START Data shown

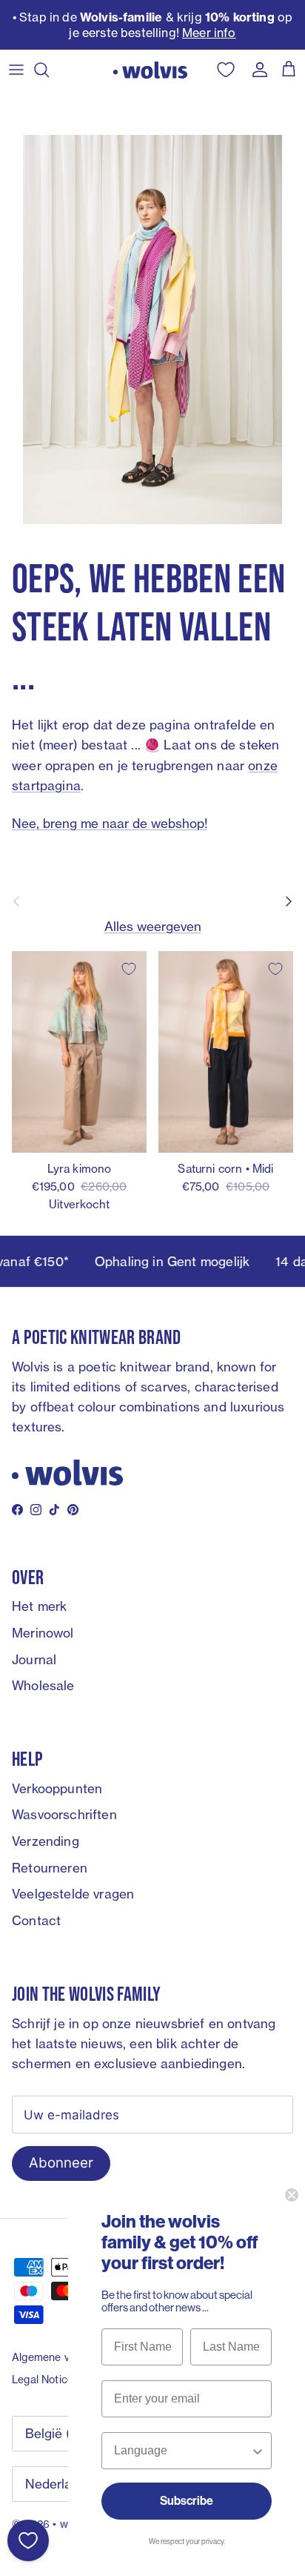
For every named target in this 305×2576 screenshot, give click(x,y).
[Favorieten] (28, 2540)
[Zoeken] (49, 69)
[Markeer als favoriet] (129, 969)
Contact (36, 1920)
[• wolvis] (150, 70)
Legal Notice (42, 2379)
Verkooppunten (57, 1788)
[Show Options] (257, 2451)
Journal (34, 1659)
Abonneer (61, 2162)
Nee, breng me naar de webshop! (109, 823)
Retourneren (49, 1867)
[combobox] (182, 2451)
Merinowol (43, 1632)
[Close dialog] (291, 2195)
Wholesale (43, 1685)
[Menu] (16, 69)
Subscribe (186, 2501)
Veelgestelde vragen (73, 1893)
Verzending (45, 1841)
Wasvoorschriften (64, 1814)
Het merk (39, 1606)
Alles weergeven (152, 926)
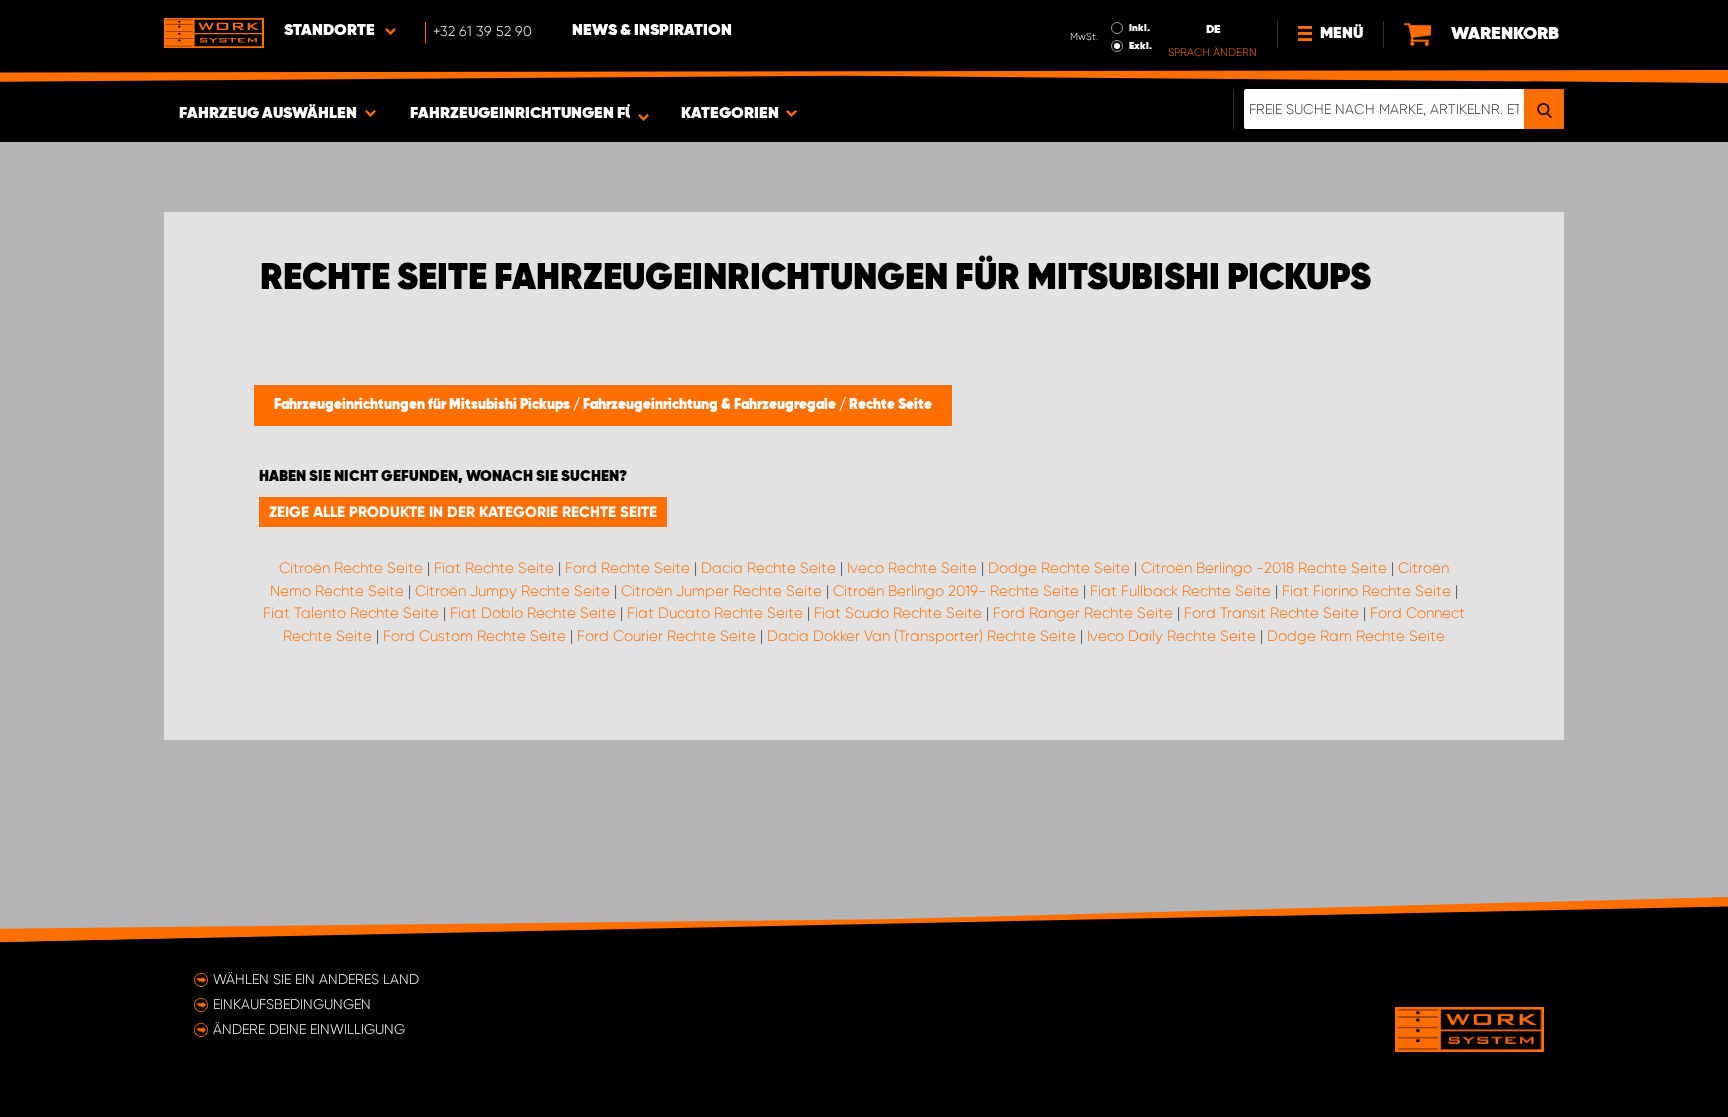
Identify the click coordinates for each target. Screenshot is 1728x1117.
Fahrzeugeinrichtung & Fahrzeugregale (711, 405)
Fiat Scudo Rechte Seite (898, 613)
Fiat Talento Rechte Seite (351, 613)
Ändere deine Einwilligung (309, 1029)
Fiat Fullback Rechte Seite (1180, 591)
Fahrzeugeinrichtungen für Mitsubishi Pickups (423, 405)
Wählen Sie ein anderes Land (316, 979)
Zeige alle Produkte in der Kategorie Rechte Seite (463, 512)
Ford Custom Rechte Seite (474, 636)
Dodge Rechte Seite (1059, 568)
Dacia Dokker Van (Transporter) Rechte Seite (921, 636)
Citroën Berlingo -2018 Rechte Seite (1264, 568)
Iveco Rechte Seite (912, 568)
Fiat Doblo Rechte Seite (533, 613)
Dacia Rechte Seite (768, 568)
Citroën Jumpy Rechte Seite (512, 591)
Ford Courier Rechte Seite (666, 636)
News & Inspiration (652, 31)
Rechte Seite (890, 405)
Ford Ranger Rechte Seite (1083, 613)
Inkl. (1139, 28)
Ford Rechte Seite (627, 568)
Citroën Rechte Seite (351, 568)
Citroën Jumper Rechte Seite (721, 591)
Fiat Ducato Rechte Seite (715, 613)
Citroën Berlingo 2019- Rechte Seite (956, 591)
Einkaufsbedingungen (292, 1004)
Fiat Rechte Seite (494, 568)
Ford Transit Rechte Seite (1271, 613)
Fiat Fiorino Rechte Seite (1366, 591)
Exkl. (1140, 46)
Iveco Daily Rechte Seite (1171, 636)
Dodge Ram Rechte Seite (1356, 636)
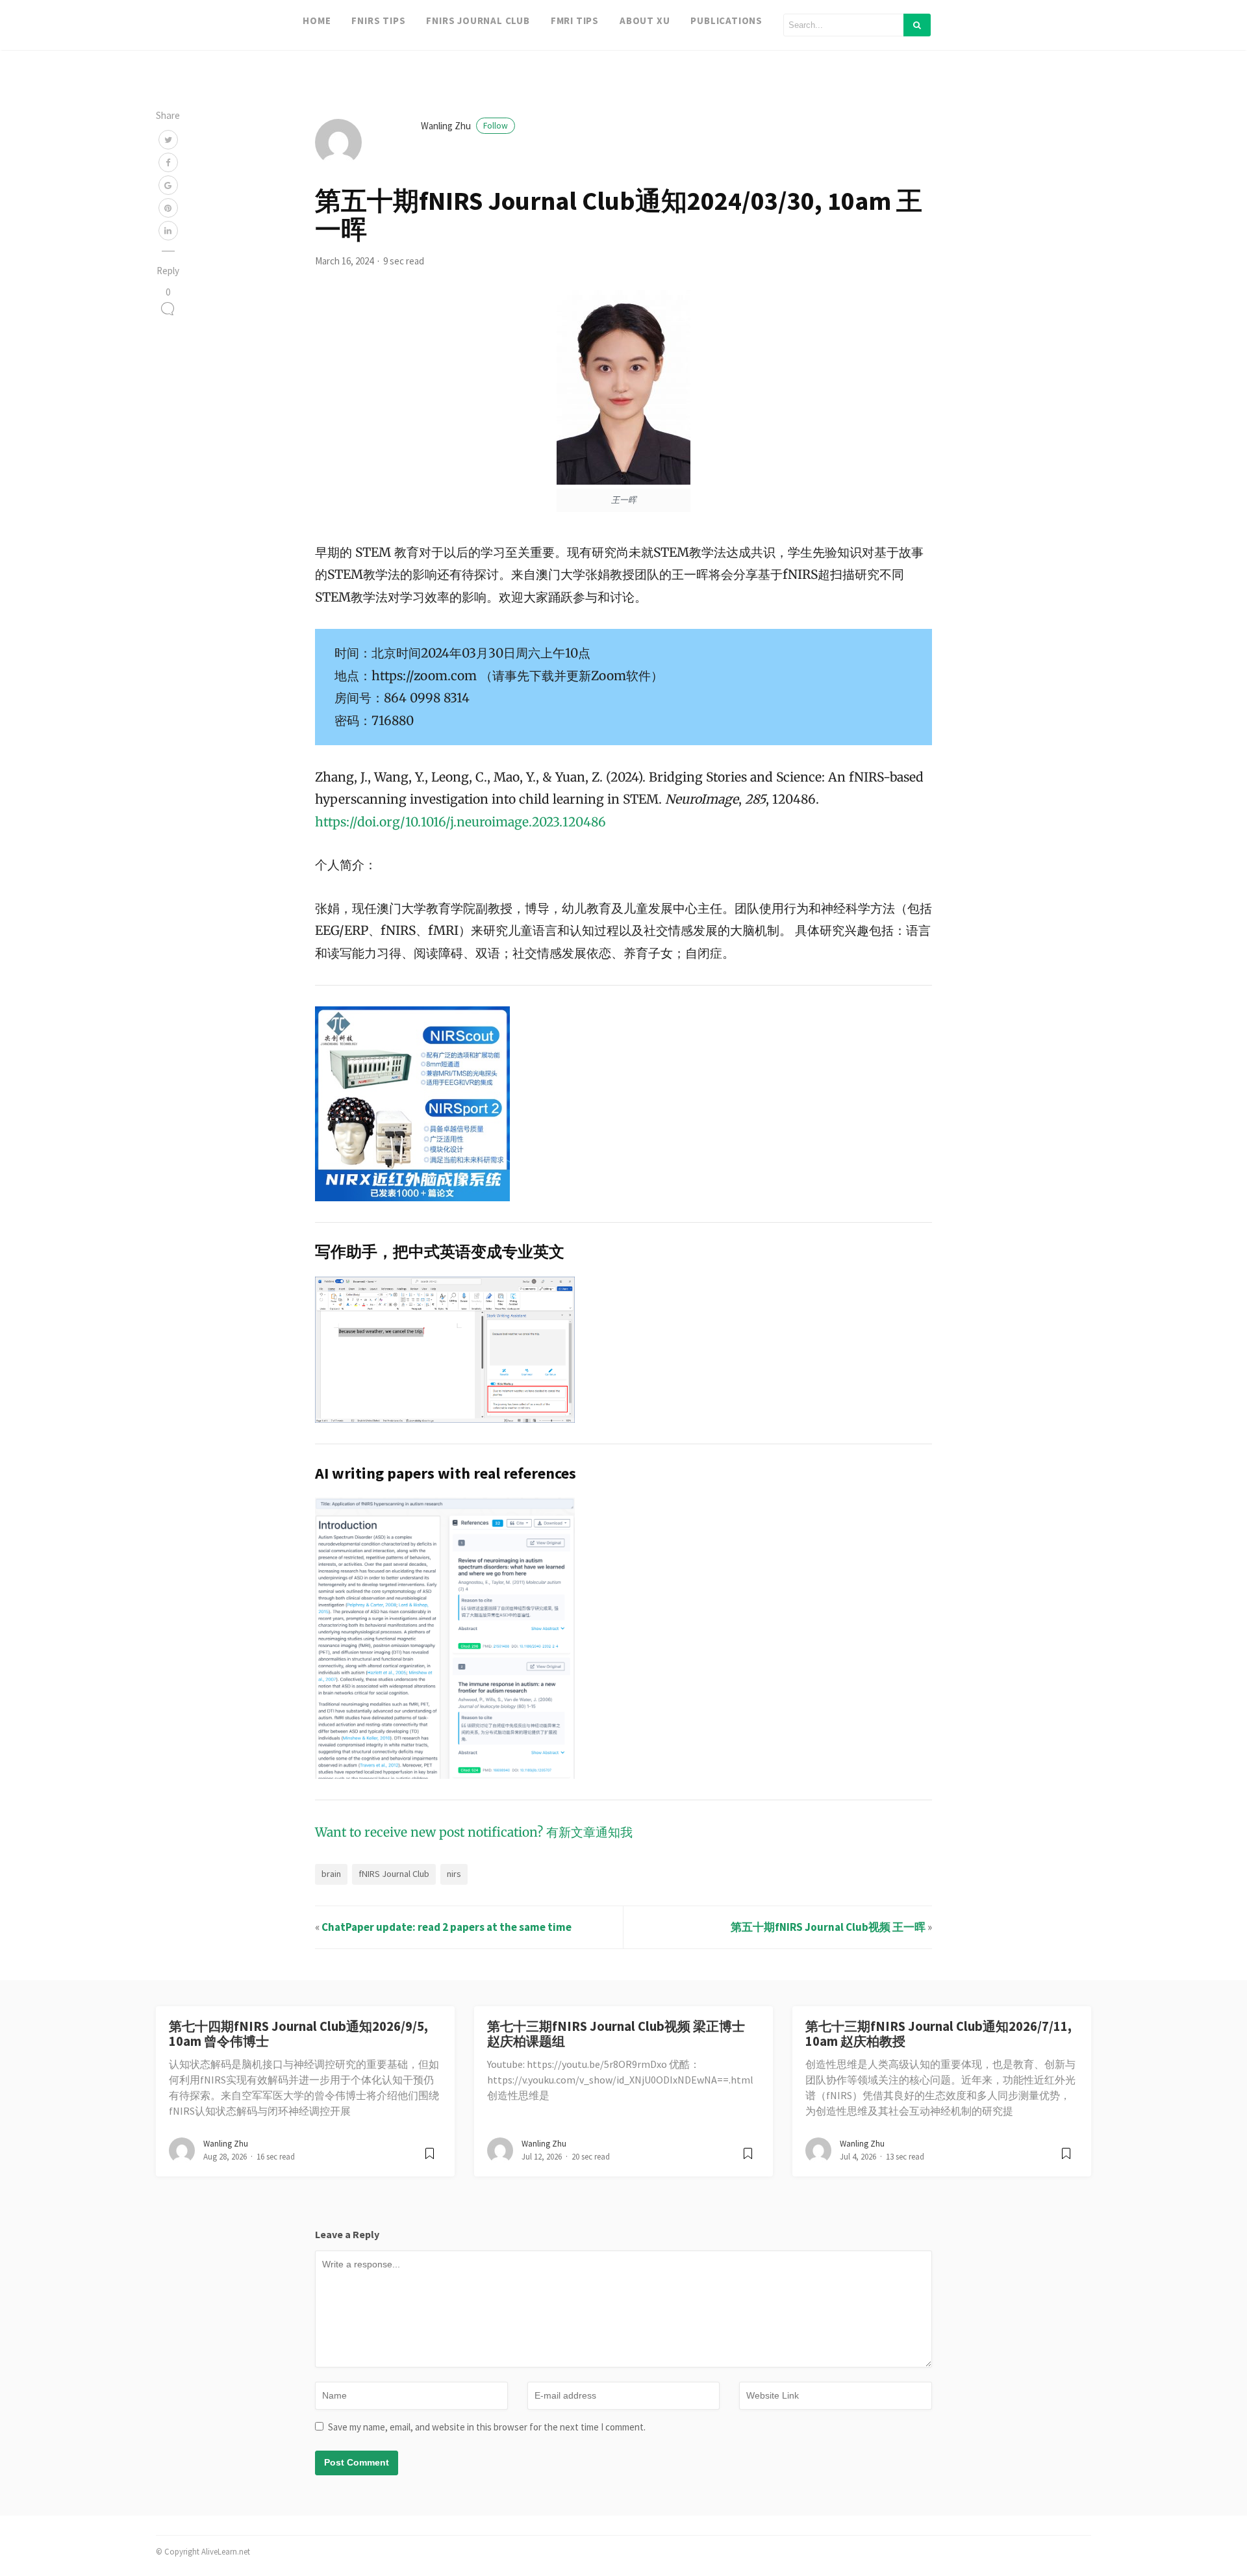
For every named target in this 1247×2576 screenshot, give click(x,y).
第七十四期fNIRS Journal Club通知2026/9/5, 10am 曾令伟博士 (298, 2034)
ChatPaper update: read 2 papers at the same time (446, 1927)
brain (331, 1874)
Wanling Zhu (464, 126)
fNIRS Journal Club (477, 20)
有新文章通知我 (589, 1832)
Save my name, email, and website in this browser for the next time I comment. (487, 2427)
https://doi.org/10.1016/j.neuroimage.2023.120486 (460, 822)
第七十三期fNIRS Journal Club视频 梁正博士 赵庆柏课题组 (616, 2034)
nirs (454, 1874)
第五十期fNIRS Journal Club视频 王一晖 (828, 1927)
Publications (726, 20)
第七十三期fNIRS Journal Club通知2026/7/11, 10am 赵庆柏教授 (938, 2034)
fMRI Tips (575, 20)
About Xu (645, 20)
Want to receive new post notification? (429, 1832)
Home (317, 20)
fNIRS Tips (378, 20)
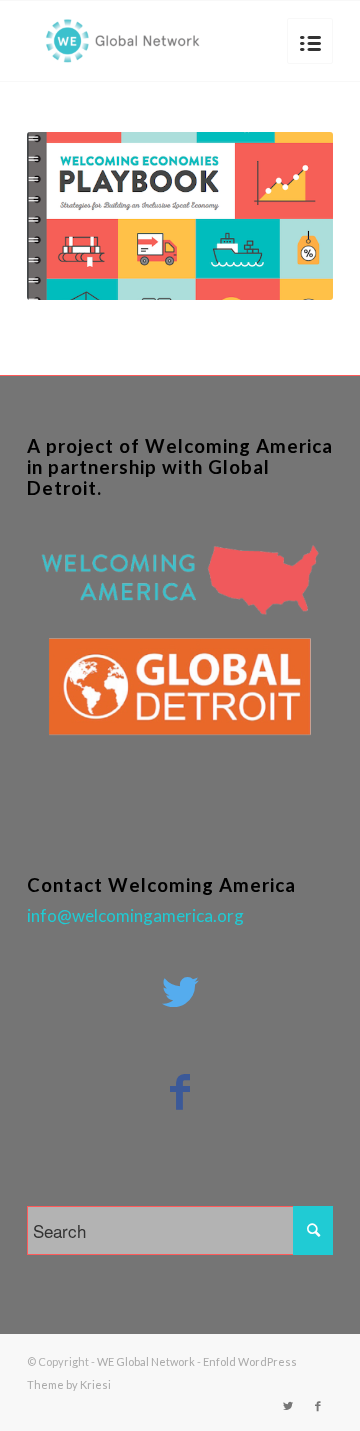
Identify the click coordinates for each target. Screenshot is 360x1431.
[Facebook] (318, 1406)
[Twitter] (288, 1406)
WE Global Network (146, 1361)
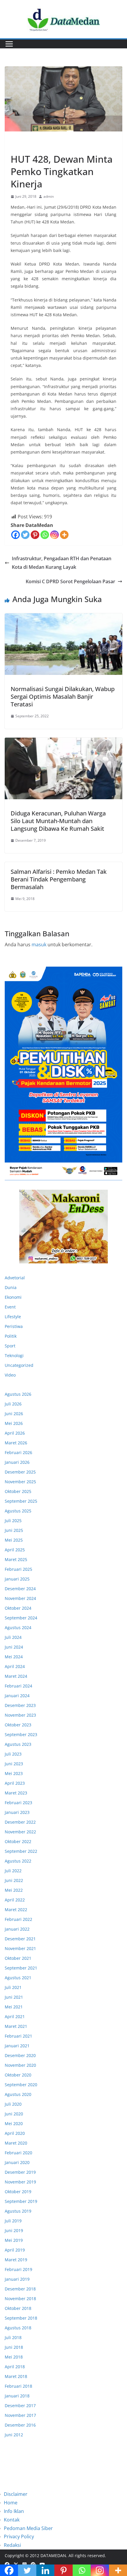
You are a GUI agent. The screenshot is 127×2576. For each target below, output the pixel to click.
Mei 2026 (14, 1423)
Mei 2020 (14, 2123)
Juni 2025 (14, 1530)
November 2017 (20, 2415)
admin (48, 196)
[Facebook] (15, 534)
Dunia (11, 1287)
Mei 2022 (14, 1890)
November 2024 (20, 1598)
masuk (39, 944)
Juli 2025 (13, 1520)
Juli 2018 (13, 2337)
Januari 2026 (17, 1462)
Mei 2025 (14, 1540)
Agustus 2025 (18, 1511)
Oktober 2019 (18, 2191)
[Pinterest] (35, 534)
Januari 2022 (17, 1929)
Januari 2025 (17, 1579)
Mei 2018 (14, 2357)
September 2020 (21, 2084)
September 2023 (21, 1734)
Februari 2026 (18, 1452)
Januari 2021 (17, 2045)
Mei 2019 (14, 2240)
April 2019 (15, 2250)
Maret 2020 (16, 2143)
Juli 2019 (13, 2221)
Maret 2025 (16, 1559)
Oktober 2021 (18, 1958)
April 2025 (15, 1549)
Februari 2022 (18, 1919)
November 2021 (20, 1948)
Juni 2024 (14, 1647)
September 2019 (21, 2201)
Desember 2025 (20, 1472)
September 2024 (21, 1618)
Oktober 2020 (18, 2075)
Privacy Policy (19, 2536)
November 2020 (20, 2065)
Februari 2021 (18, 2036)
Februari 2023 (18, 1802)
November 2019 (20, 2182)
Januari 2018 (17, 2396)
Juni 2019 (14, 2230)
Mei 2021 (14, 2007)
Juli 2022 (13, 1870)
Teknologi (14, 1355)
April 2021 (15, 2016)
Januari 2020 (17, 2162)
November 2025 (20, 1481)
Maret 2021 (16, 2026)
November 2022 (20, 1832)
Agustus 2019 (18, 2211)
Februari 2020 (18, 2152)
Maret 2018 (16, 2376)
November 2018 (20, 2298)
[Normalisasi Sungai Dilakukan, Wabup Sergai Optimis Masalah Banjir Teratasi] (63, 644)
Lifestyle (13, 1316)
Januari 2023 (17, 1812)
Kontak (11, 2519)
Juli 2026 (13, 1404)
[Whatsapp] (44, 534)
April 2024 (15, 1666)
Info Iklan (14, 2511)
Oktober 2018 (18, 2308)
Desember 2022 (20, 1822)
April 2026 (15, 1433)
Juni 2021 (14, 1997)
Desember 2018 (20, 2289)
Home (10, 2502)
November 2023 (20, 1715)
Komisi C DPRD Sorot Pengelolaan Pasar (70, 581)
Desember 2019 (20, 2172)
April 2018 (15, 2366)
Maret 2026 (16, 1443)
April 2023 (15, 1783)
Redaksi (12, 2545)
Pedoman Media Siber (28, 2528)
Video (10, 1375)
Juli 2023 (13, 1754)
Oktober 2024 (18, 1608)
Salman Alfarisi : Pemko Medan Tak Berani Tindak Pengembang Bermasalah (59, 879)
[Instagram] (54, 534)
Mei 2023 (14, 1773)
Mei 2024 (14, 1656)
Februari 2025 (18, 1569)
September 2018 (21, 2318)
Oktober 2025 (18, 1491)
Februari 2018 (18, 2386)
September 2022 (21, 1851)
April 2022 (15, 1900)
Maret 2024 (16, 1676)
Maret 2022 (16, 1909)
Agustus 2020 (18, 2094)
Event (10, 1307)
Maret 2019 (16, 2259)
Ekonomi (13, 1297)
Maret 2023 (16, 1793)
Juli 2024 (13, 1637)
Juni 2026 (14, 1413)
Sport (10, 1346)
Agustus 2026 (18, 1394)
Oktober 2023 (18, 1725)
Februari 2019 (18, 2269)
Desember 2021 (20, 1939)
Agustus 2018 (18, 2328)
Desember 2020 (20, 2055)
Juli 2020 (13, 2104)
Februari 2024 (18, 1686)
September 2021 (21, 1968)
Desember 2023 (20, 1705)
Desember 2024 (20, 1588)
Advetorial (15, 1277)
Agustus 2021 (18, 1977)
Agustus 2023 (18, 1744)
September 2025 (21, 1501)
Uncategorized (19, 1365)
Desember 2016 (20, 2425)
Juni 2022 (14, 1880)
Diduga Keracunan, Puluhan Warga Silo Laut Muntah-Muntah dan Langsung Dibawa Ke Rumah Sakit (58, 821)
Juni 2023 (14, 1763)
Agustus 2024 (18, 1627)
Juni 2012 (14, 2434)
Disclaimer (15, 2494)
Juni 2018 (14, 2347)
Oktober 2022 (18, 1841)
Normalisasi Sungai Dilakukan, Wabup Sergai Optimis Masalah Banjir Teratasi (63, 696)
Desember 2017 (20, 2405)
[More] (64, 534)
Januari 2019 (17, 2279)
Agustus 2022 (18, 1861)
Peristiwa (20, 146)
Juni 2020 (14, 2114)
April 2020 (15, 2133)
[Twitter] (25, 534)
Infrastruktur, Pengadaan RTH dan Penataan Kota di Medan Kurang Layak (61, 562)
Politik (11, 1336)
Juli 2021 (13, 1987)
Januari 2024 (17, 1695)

END Data shown

Return word for word the lines above from the line with "Juli 2025 (13, 1520)" to the line with "Oktober 2018 (18, 2308)", including both and leaving out all others.

§ Written answer
Juli 2025 (13, 1520)
Juli 2018 (13, 2337)
Januari 2026 (17, 1462)
Mei 2025 (14, 1540)
Agustus 2025 (18, 1511)
Oktober 2019 (18, 2191)
[Pinterest] (35, 534)
Januari 2022 (17, 1929)
Januari 2025 (17, 1579)
Mei 2018 (14, 2357)
September 2020 (21, 2084)
September 2023 (21, 1734)
Februari 2026 (18, 1452)
Januari 2021 (17, 2045)
Mei 2019 (14, 2240)
April 2019 (15, 2250)
Maret 2020 (16, 2143)
Juli 2019 (13, 2221)
Maret 2025 (16, 1559)
Oktober 2021 (18, 1958)
April 2025 (15, 1549)
Februari 2022 (18, 1919)
November 2021 (20, 1948)
Juni 2024 (14, 1647)
September 2019 (21, 2201)
Desember 2025 (20, 1472)
September 2024 (21, 1618)
Oktober 2020 (18, 2075)
Privacy Policy (19, 2536)
November 2020 (20, 2065)
Februari 2021 (18, 2036)
Februari 2023 (18, 1802)
November 2019 (20, 2182)
Januari 2018 (17, 2396)
Juni 2019 (14, 2230)
Mei 2021 (14, 2007)
Juli 2022 (13, 1870)
Teknologi (14, 1355)
April 2021 (15, 2016)
Januari 2020 (17, 2162)
November 2025 (20, 1481)
Maret 2021 (16, 2026)
November 2022 (20, 1832)
Agustus 2019 (18, 2211)
Februari 2020 (18, 2152)
Maret 2018 (16, 2376)
November 2018 (20, 2298)
[Normalisasi Sungai Dilakukan, Wabup Sergai Optimis Masalah Banjir Teratasi] (63, 644)
Lifestyle (13, 1316)
Januari 2023 (17, 1812)
Kontak (11, 2519)
Juli 2026 (13, 1404)
[Whatsapp] (44, 534)
April 2024 (15, 1666)
Info Iklan (14, 2511)
Oktober 2018 (18, 2308)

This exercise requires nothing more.